Self-hosting beats frontier APIs above roughly 2–5M tokens/day, and on-premises wins three-year total cost of ownership at 80%-plus GPU utilization, with 60–80% savings at the high end. The transitional crossover is clean: an H100 at roughly $3.60/hr is about $31K/yr, near one workstation RTX PRO 6000 in capex, so rental wins below about 50% utilization, owned hardware above it. Each client crosses to ownership on its own utilization curve rather than a forced timeline.
The line that matters for investors: frontier API spend is a cost of ShurIQ's own R&D, building the harness and growing the graph, not a cost of goods sold per client. It amortizes across every client in a vertical. The client COGS is hardware and support, both of which fall as the open-weights stack matures.
The business model canvas
Three views of one model: standard, Lean, and temporal. The temporal view tags each block by maturity: in production, designed, conceptual, or missing.

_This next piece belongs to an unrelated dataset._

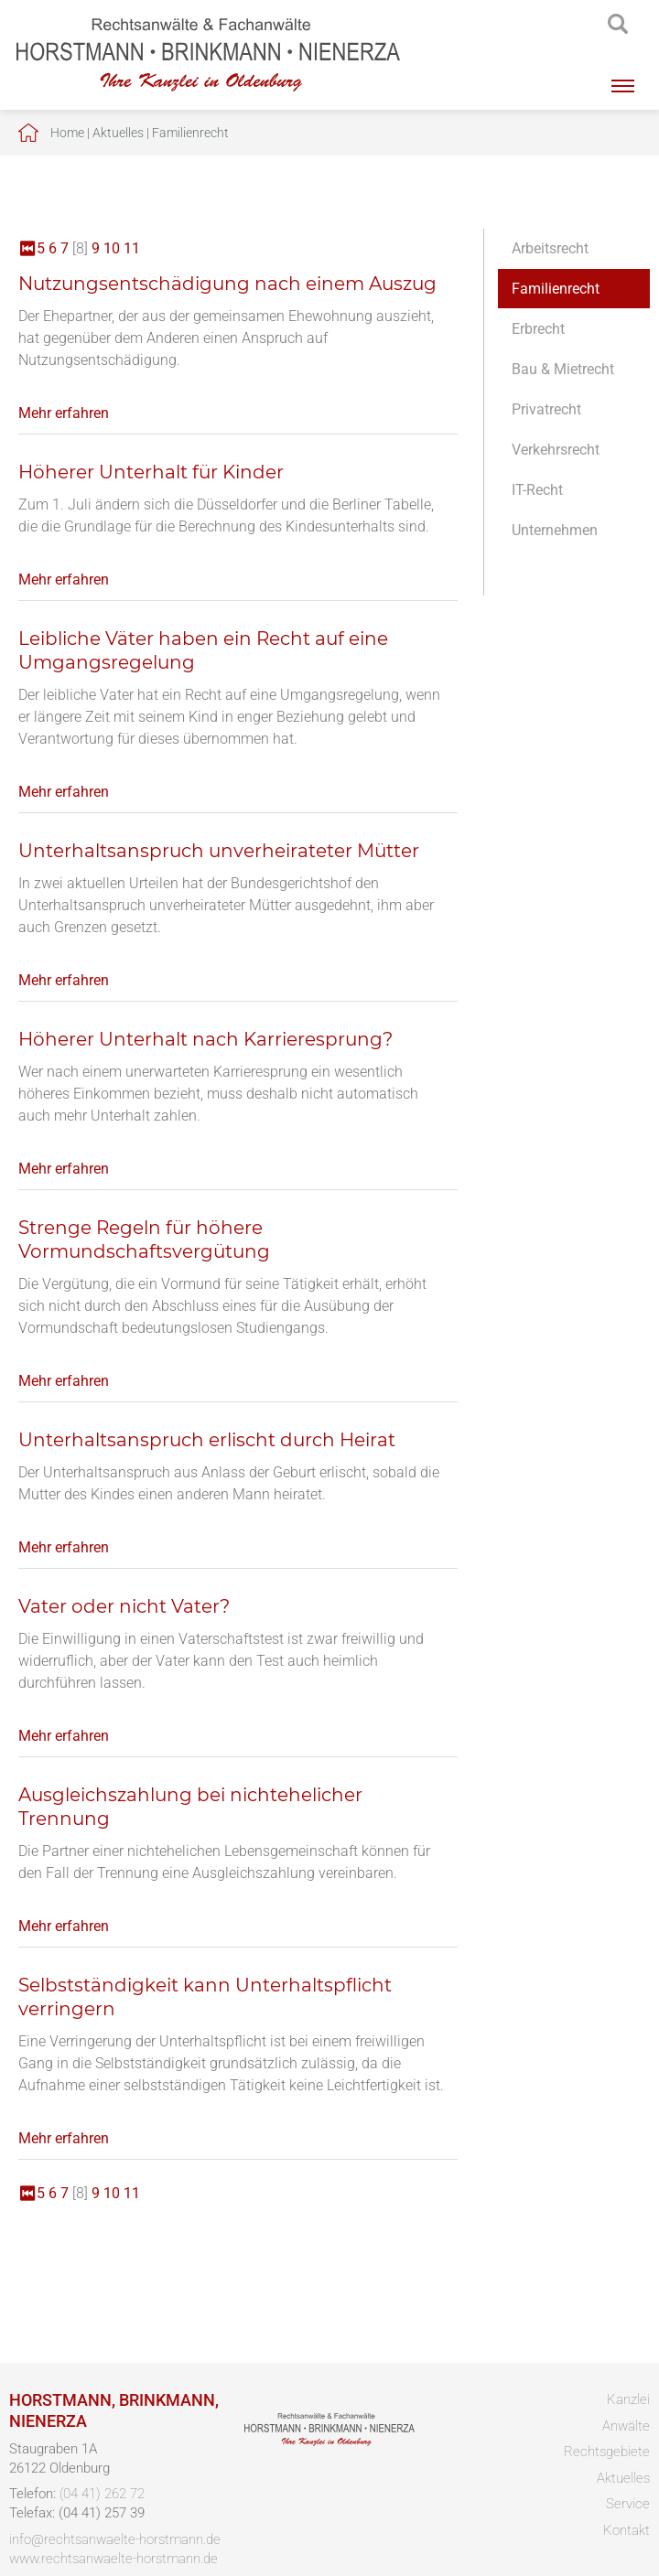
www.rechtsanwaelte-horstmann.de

The central separation (local extract / frontier reason) and the moat (the knowledge graph and the SBPI rubric) are Observation, real and running. The sovereign product, per-client injection, local packaging, model licensing, is Plan / Recipe: designed, feasibility-proven, not yet built. Two things are Missing, and they are the first things the seed money buys: a support model for on-premises installs, and one instrumented proof that confidential research entered the system and nothing crossed a boundary the client didn't control.
A planning session per aspect
The near-term track (2026-06-16 → 2026-07-31) builds the Bloomberg-Terminal demo on a Mac Studio M3 Ultra reference box, with the "unplug the cable" offline-brief proof, and the first design-partner offer gated through Limore.
Where the argument becomes a record
The first test clients should be the firms whose pain is sharpest and most documented: a fund or analyst-team running adversarial research it cannot send to a hosted model, and an EU-exposed firm facing the 2026-08-02 AI Act obligations. Each gets a custody guarantee backed by a running system.
Lead with the running proof. The 2:00 AM local extraction, the MiroFish-Offline one-command stack, and the Hermes zero-marginal-cost runtime are already operating. Start each client in the transitional phase, ShurIQ-rented GPU running the open-weights deliverable, so the privacy property holds on day one without waiting on procurement.